食卓に並んだ料理に、手作りのケーキ。


少し不格好なショートケーキだったけれど、とびきりおいしかったのを覚えている。


手作りだとどんなものでも愛情がこもっていて、とても美味しく感じられるものなんだ。


「俺も賛成」


俺がそう言うと、お母さんはもうその気になっていたようで「沙耶ちゃんはどんなケーキが好きなの?」と、海に聞いていた。


その様子に少しだけ自分の胸が痛むのを感じた。


両親から見ても、俺より海の方が沙耶と近い存在なのだとわかるのだ。


いつもお見舞いに行っているのは海だし、それは当然の事かもしれなかった。


理解していても、いざ目の当たりにするとやっぱり違った。


「歩、お前はおにぎりとかサンドイッチな」


海にそう言われて「え?」と、聞き返す。


「話を聞いてなかったのかよ。


食べやすい物っていても、作って病院まで持って行けるものは限られているから、とりあえずおにぎりとサンドイッチを用意しようって話だよ」


「あ、あぁ。
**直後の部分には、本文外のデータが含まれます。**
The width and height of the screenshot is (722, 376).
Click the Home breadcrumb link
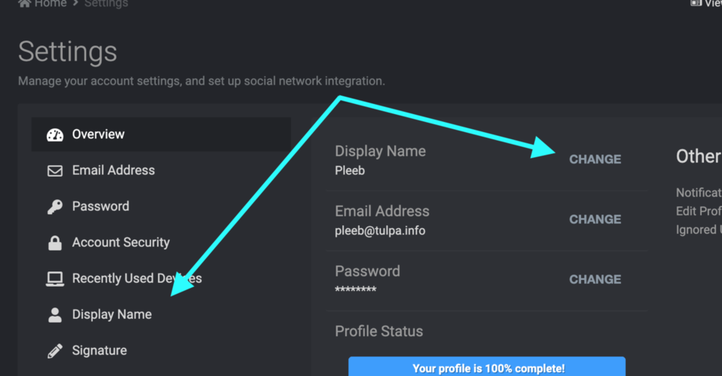51,4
そっか。わかった」


俺は頷いた。


食べやすいかどうかはわからないけれど、持ち運ぶと考えたらそういったもののほうがいい。


沙耶は何が好きなんだっけ?


昔はよく遊んでいたから、沙耶の事なら何でも知っている気になっていた。


だけど気が付けば沙耶との時間は少なくなり、沙耶の好みが変わったかどうかも知らない状態だった。


俺は仕方なく、海に聞いた。


「沙耶は何が好きなんだっけ?」


「おにぎりの具か? 梅干しだよ。昔と変わらない」


そう言われて俺はホッと胸をなで下ろした。


なんだ、変わってなかったんだとなぜだかわからないけれど安心した。